—Luego Shallem aceptó, pese a todo —observó el sacerdote.
—Para mi alivio, sí —corroboró ella—. Aunque no tuve la certeza de que lo haría hasta que se marchó.
»—¿Por qué haces esto? —le pregunté a Cannat cuando Shallem hubo desaparecido—. ¿Por qué preservas mi vida aun a costa de causarle a él semejante dolor?
»Él se acercó a mí con sus ojos azules chisporroteantes.
»—No te excites —me dijo—. Es peligroso.
»Y se sentó en la cama, a mi lado, mirándome con una intensa expresión de placer, y acariciándome la mejilla como solía.
»—Todo ha salido bien —murmuró—. Necesitaba saber hasta qué punto le atas, y ahora lo sé. Y me ha satisfecho la respuesta.
»Yo no comprendía el sentido de sus palabras, pero estaba demasiado agotada para seguir sonsacando sus inextricables respuestas.
»Shallem regresó al cabo de una media hora, con una chica en brazos. Ella le miraba hipnotizada, como si de pronto hubiese descubierto a su príncipe azul. No sé lo que la habría hecho. La dejó en el suelo, cerca de mí.
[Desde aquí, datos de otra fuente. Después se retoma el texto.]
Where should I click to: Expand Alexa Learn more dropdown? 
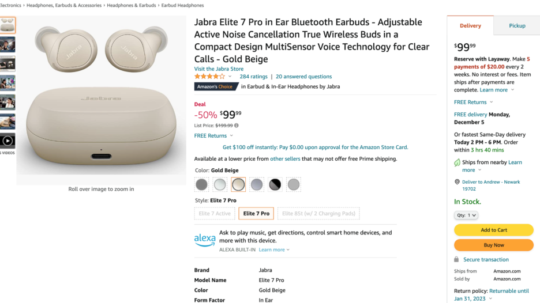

De improviso, la chica pareció despertar y su semblante se llenó de pavor al darse cuenta de la situación, del lugar desconocido en que se hallaba, súbitamente, y de las extrañas personas que la rodeaban. Y eso que desconocía el motivo por el que había sido trasladada a mi habitación.
»—Espléndida —comentó Cannat—. ¿De dónde la has sacado?
»—De Londres —contestó Shallem.
»—¿Londres? Debiste ir más lejos. Alguien podría reconocerla —le amonestó Cannat.
»—¿Qué hago aquí? —gimió la chica, con el rostro traumatizado y una voz que me pareció encantadora—. ¿Quiénes son ustedes? Por favor, díganme dónde estoy.
»Cannat se rió quedamente.
»—Adorable —dijo.
»La muchacha trató de escapar hacia la puerta y Shallem la interceptó y le dio una bofetada.
»—No vuelvas a intentarlo —la advirtió. Y la arrojó a los pies de mi cama.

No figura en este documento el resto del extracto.